April 23, 2024

Another call to abolish the 14-day rule for human embryo research

It’s time to move on, says British bioethicist

It's time to extend the legal limit on human embryo research from 14 to 28 days, because technology and knowledge have moved on during the 40 years since it was introduced, urges a bioethicist in the Journal of Medical Ethics.

The “14-day rule” was invention of the UK’s 1984 Warnock Report and it became part of the law in 1990. It limits research on intact human embryos to this period. Why 14 days? The late Dame Mary Warnock freely admitted that it was arbitrary. But a clear limit was needed to regulate IVF and “everyone can count up to 14, and everyone can keep and examine records.”

“The number 14 was not arbitrary in the sense that we drew it out of a hat,” she argued. “But it was arbitrary in the sense that it might have been a different number, though not very greatly different. At any rate, a workable law demanded a degree of invariability.”

“For the past 40 years, the 14-day rule has both governed and enabled embryo research and therapeutic innovation globally. It has been a piece of legislation and a rule of good practice, defining a clear boundary in which valuable research has been able to proceed against some considerable opposition,” writes Sophia McCully of King's College, London.

But it is now safe and timely to make a policy change and extend the rule without fear of any “moral and regulatory slippery slope,” she says.

- **Actions to take**
(1) According to the article on the 14-day rule for embryo research, in what year did the rule become part of the law?
(2) Carry the article on the 14-day rule for embryo research on from its last sentence.

- **Extracted information**
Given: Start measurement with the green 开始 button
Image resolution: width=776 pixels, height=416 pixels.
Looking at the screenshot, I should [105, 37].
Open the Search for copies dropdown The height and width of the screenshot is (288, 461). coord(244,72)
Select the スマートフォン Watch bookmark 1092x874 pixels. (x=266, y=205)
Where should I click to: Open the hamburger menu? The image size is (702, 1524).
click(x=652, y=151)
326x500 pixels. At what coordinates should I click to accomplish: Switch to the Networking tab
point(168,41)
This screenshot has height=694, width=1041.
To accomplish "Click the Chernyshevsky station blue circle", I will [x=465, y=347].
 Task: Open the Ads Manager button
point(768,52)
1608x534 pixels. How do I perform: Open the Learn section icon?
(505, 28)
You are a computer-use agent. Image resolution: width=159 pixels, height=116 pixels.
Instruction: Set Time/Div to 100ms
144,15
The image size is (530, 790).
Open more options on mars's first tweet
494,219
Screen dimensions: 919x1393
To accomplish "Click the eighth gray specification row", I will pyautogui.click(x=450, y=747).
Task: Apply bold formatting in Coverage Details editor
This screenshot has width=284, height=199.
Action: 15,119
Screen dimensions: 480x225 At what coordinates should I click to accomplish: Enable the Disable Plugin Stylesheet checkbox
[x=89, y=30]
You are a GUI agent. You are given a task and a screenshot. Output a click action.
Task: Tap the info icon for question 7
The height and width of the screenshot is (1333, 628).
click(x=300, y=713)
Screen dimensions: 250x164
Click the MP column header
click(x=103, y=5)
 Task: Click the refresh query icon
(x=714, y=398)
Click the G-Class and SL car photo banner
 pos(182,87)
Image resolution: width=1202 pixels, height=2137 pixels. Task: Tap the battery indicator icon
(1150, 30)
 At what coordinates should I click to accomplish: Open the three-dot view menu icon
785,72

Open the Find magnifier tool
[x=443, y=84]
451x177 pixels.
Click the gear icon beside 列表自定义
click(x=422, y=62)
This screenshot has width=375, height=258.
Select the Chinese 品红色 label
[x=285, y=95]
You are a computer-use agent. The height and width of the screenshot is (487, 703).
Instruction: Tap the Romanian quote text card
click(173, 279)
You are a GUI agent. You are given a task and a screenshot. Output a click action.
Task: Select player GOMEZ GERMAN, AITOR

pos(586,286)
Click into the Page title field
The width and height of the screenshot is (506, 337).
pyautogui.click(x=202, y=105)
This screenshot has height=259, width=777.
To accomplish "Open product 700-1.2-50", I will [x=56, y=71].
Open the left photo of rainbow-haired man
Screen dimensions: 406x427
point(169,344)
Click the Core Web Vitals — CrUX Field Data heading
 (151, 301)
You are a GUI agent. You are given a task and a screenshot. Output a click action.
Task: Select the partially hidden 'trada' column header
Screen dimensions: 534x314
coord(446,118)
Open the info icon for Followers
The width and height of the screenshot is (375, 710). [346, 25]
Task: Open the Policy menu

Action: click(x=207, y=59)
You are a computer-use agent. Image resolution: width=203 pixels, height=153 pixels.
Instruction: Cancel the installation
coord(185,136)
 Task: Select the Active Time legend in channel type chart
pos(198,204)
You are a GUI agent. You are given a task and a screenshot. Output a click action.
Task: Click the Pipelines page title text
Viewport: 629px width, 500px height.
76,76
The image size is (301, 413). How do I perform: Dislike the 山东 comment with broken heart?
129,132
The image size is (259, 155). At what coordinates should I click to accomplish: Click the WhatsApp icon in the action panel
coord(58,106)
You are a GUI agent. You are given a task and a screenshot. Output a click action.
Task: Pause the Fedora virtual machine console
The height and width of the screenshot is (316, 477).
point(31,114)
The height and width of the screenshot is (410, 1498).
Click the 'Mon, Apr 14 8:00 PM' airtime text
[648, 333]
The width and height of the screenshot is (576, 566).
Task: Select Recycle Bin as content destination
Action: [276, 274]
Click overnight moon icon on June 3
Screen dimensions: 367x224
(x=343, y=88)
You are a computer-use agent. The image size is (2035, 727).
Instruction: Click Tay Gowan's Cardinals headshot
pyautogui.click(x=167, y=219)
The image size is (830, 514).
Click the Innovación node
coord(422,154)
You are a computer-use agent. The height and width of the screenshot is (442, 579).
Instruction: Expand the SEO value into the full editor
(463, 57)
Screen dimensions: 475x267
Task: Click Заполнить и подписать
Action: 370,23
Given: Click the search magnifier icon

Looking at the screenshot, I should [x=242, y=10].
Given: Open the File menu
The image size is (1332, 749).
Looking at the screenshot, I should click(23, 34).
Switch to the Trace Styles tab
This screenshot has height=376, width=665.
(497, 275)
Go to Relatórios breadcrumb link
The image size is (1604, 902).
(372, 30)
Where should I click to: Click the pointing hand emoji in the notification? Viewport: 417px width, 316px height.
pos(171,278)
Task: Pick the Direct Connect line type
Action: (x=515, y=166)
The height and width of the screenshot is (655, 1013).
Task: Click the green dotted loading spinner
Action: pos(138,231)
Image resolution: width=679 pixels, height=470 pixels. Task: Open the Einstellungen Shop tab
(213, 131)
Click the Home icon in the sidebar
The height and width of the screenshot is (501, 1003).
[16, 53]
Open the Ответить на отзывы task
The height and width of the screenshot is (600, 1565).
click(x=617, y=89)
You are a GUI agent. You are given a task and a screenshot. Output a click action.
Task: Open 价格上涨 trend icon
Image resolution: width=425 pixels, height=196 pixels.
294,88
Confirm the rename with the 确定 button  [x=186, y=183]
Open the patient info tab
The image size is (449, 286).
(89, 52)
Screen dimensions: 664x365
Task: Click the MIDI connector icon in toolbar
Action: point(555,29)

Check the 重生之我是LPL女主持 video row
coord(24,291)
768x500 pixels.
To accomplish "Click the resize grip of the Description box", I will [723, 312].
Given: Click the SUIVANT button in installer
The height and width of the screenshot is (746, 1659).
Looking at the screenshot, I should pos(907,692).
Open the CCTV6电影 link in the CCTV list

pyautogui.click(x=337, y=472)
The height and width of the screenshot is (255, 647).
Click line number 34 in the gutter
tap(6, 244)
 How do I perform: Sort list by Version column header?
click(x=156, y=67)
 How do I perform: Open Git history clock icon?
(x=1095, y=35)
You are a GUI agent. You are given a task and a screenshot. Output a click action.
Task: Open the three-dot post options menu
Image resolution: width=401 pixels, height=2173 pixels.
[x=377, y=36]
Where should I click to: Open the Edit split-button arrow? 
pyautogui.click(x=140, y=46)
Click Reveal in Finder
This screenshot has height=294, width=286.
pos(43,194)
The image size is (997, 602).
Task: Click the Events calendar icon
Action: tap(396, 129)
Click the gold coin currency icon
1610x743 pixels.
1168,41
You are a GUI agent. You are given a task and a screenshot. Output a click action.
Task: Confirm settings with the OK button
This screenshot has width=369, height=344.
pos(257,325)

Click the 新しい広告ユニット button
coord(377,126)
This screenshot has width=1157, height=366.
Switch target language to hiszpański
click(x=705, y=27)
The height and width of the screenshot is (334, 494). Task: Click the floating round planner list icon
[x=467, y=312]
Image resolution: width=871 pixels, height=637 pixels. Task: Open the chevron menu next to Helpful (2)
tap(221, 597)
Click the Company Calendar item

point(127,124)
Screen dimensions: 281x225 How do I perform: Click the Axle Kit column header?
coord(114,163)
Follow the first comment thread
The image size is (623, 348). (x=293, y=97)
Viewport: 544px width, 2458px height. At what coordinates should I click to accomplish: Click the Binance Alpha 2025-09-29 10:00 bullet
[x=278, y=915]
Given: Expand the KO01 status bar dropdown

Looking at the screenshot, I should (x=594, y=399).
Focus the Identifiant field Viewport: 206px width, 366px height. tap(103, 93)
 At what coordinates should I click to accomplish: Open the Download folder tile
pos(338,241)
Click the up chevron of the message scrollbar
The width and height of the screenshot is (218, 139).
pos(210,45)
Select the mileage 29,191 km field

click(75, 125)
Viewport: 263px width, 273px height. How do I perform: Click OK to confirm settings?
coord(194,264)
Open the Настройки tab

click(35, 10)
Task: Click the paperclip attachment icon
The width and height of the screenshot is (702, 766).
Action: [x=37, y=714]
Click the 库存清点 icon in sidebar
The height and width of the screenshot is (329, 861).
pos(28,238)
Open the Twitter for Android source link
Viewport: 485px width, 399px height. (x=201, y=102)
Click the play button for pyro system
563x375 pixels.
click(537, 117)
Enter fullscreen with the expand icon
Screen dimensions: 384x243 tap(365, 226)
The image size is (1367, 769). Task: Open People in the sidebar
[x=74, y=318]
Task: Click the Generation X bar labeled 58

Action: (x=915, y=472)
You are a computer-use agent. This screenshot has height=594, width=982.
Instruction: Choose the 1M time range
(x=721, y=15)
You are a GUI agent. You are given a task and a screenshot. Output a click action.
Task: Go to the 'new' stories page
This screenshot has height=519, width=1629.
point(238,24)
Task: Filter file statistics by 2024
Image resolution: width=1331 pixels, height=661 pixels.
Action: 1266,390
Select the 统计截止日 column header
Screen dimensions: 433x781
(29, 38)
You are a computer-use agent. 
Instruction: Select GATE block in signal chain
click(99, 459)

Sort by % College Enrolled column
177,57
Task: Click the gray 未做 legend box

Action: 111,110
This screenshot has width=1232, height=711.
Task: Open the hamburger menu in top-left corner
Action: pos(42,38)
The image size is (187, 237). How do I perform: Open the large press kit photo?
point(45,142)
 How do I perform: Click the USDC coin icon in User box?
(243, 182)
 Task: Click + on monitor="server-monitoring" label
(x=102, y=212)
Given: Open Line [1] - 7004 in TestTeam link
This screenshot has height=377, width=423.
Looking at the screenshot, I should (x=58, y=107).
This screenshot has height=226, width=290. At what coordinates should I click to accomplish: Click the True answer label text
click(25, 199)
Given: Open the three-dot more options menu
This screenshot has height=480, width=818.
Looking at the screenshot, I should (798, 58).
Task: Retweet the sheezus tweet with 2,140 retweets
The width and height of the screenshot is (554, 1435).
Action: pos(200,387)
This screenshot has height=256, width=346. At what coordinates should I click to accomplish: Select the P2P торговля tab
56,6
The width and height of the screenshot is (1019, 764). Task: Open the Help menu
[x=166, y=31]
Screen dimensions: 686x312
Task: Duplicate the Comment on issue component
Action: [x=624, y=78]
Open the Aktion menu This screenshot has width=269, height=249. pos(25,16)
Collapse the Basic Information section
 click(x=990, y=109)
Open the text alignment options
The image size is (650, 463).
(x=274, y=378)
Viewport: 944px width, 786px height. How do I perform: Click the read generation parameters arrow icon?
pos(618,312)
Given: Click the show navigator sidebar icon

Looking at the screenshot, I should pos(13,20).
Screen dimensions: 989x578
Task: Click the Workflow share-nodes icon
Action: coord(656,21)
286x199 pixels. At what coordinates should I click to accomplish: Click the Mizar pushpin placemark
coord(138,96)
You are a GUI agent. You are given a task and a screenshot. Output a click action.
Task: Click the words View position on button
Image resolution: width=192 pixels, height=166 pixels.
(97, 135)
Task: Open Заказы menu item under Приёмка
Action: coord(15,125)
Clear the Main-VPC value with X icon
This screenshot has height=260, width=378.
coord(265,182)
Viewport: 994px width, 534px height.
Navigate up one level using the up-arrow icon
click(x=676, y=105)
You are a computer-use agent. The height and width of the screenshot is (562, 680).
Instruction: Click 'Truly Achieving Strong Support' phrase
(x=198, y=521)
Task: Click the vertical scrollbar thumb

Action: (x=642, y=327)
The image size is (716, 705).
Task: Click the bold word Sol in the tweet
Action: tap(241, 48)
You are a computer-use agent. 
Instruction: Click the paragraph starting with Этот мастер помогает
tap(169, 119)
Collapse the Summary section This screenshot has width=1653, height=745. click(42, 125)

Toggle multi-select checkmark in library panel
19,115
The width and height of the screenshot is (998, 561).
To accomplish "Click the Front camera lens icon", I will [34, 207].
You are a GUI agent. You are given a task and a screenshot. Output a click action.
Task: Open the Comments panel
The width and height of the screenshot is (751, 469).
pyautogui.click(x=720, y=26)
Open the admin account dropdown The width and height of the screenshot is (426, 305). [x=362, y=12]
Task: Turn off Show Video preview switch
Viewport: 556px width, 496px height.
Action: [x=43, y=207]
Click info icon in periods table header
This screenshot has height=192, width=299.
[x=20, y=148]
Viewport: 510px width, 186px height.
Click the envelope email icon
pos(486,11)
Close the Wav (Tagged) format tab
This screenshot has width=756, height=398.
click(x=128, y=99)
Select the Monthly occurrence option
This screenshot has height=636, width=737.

- **Answers for this exercise**
(1) 1990

(2)
Many studies suggest that important changes in the embryo that occur before 14 days are likely to affect subsequent development. But without the ability to go further, their real significance will be hard to understand, she argues. And as the embryo only starts to develop after 14 days, “how are we to learn about our beginnings if we cannot study them?” she asks.

There are also ethical and philosophical reasons why the 14-day rule needs to be amended, she says. It is legal to abort an embryo or foetus substantially 'older' than 14 days, and, with appropriate consent, to do research on its tissues, yet it is illegal to experiment on an embryo beyond 14 days that was never intended for implantation.

With the ability to uncover why an embryo might have abnormalities through experiments on intact embryos maintained beyond 14 days, and then use new technologies to avoid or correct the problem, the frequency of selective abortion and therefore embryo and “foetal wastage” might be reduced, she suggests.